**EXERCISE BRIEF:**
Please copy the material below word for word, starting with its first line and stopping after the line that contains "Click the message".

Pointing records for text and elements

[START]

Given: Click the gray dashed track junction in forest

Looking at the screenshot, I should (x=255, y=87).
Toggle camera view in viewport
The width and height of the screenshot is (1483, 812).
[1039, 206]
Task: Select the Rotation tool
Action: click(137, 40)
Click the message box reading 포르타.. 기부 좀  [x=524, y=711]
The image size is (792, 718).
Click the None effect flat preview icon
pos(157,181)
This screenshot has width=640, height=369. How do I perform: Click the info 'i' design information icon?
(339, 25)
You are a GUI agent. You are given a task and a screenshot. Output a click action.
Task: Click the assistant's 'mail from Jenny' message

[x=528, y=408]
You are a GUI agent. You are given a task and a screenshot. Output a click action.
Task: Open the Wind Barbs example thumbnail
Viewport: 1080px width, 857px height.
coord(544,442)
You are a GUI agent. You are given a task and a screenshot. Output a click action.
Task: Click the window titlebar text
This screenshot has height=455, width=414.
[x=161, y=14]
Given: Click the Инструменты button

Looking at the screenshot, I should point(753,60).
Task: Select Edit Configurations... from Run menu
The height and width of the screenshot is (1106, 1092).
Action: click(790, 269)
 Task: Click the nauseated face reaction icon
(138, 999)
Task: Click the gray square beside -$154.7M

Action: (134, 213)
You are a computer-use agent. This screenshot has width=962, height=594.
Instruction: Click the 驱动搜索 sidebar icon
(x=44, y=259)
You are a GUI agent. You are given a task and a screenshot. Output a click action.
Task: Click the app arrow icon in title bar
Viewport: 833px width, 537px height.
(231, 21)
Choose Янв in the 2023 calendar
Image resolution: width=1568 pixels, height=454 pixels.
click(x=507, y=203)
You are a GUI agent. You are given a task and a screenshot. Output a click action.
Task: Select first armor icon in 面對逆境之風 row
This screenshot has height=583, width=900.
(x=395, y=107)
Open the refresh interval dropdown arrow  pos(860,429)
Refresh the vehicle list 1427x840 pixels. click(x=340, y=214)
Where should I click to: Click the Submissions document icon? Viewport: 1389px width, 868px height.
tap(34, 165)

[END]

**FULL SOLUTION:**
Given: Click the gray dashed track junction in forest

Looking at the screenshot, I should (x=255, y=87).
Toggle camera view in viewport
The width and height of the screenshot is (1483, 812).
[1039, 206]
Task: Select the Rotation tool
Action: click(137, 40)
Click the message box reading 포르타.. 기부 좀  [x=524, y=711]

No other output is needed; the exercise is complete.